Есть ещё одна характерная для художественной деятельности Бурлюка черта. Если собрать его рисунки 1912-22 гг., окажется, что на 90 проц<ентов> они изображают толстых голых баб во всех поворотах. Преобладающий – таз и ягодицы. Есть и такие рисунки, где видны «два фаса» – лицо и таз (графический сдвиг). Встречаются – трехгрудые и многогрудые женщины, полновесные «мешки с салом», как говаривал сам Бурлюк. В его стихах найдем немало соответствующих образов:
Откуда это обилие таких объёмных и телесных образов? Повышенный интерес к шарам и полушариям – у человека, которому они представляются лишь кругами или плоскостными секторами?
Только беспросветной наивностью и ésprit mal tourné некоторых критиков (например, уже помянутого Голлербаха) можно объяснить их слюнявые рассуждения об эротобесии, о барковщине и порнографии Бурлюка. Очень лёгкий и скользкий путь, ведущий к копанию на потеху мещан в семейных скандальчиках, к рассказам о гинекеях, якобы устроенных для братьев Бурлюков их же матерью! (См. воспоминания Б. Лившица «Гилея».22)
В действительности здесь поразительно логическое следствие того же физического дефекта – одноглазия. Тут действует широко распространенный психический закон. Ощущение своей неполноценности, своей ущербности в каком-нибудь отношении вызывает непреодолимое стремление восполнить её, преодолеть, восторжествовать над ней, хотя бы в чисто умозрительной плоскости, а тем более в искусстве и особенно – в изобразительном.
Человек хочет уверить не только себя, но и других в своей мнимой победе над враждебной ему природой. Поэтому он с невероятным упорством рисует преувеличенно выпуклые формы, жирные телеса, особенно обращая внимание на шарообразные части. Он хочет сказать:
– Смотрите, я зрячий!
– «Тысячеглаз, чтобы видеть всё прилежно», – уверяет он в стихе.
Но так как это ему самому кажется малоубедительным, он нагромождает аргументы – вводит разные сексуальные детали, так сказать, вещественные доказательства достоверности своего видения, наличия факта.
Именно такой смысл, мне кажется, имеют настойчивые подчеркивания Бурлюком своей эротичности, своего сатириазиса.
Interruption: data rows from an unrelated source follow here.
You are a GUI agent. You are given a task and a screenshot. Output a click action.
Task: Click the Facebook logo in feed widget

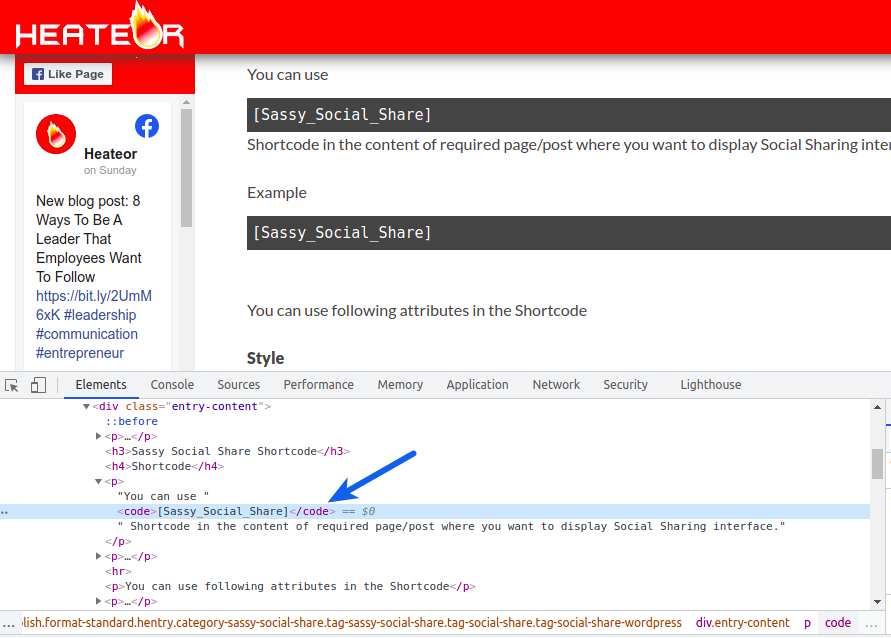tap(147, 126)
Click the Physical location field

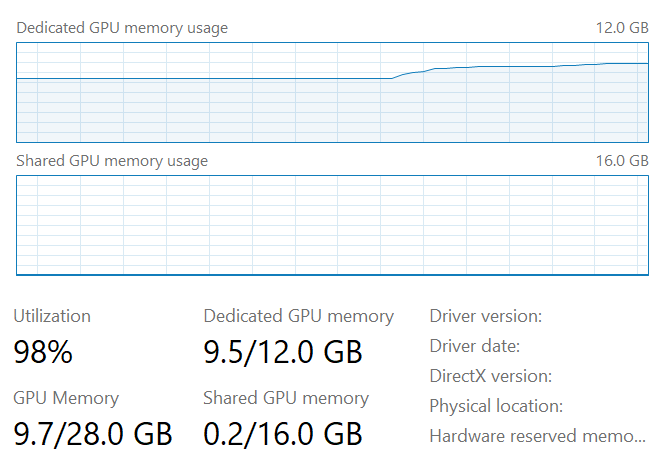pyautogui.click(x=496, y=407)
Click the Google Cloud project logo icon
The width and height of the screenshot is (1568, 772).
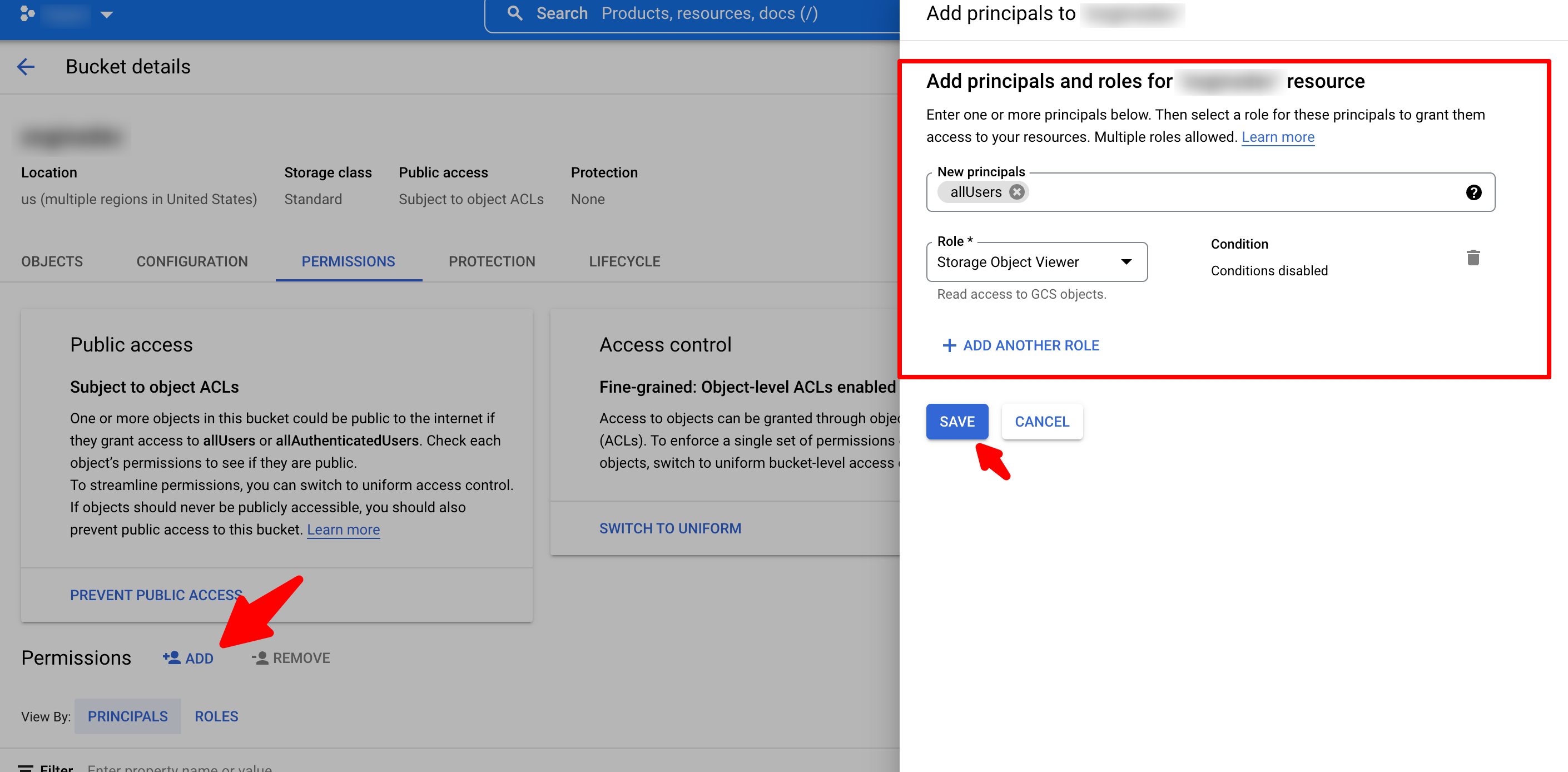27,13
Интересно сравнить раздутые округлости разухабистых рисунков Давида Бурлюка с прямолинейными и удлинёнными, строгими фигурами в работах его брата Владимира (см., например, иллюстрации в сборнике «Дохлая луна», второе издание). Не обусловлена ли эта резкая противоположность в художественной манере братьев разницей их зрения?!
Но как ни распинается Давид Давидович, как ни подделывает многоглазую жадность, – он предан и изобличён своими работами. Его рисунки разрастаются только в ширину, но не вглубь. Они остаются плоскостными, но с резко нарушенными пропорциями фигур. Попытки дать многопланность, сделать пространство многомерным – жалким образом приводят к чисто количественному эффекту, к бесконечному повторению одной и той же двухмерности. Человеку с нормальным зрением это очевидно. И трагедия Бурлюка в том, что он с настойчивостью маньяка принимается всё вновь и вновь за ту же безнадежную задачу – за… кубатуру круга!
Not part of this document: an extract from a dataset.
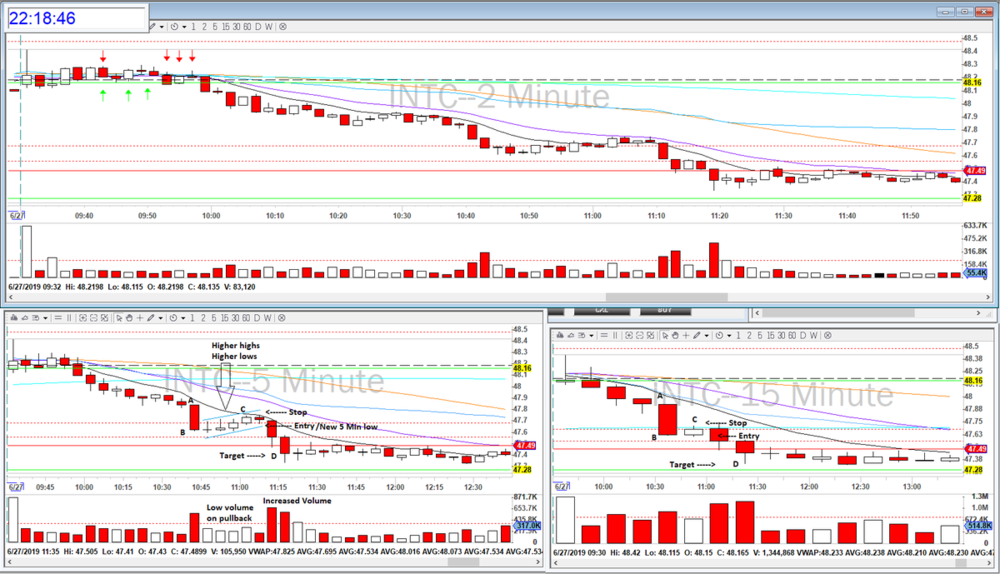Select Weekly timeframe in the 2-minute chart toolbar

pos(269,27)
То же в его стихах. Выпуклая грудь представляется ему плоской географической картой (очертаньями Индостана). «Бедро бело – сколь стеарин», – пишет он. Эта белизна, лишенная светотени, выдает плоскостность образа. Ещё: «Округлости… выкроек бедра» – площе не скажешь! (Все три примера из последней автоюбилейной книги Бурлюка «½ века». Нью-Йорк, 1932 г.23)
Не в этом ли, не в нерешённости ли для Бурлюка столь важного для него самого задания – освоить глубину мира, лежит причина того, что он единственный из будетлян не изменил живописи?
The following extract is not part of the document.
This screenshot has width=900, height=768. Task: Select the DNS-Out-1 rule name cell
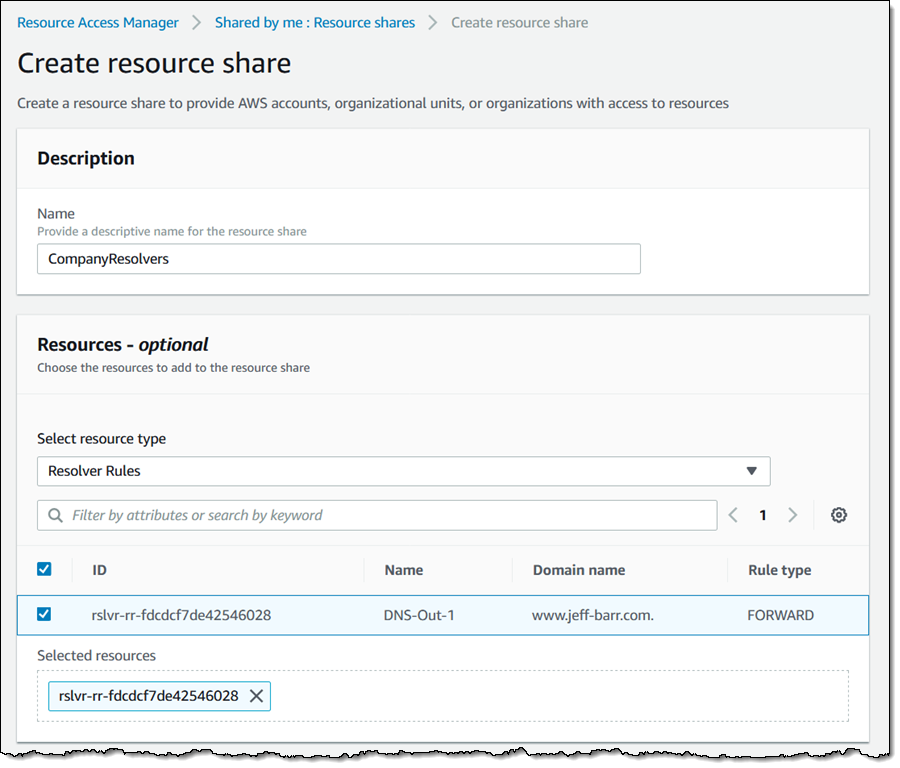coord(418,615)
То, что оказалось для нас слишком бедным и плоским, что заставило нас искать другие средства и пути своего выражения в искусстве (энмерное слово!), – для Бурлюка стало несокрушимым камнем преткновения. Он беспомощно ползает по холсту, смутно лишь догадываясь о том, что настоящий мир с его неисчерпаемыми далями находится за раскрашиваемой поверхностью, за станком циклопа-художника!
Рождение и зрелость образа*
Двадцать лет тому назад, когда мы с боем ворвались в литературу, мы имели плохую прессу, как говорят французы. Нас просто не принимали всерьёз, старались представить ординарными хулиганами и скандалистами.
Сейчас бесполезно выяснять, что было здесь причиной – близорукость ли тогдашних хозяев Парнаса, невежество ли и продажность «критиков» или сознательный (как, напр., замалчивание) приём учуявшего опасность врага. Наверное, всё это вместе.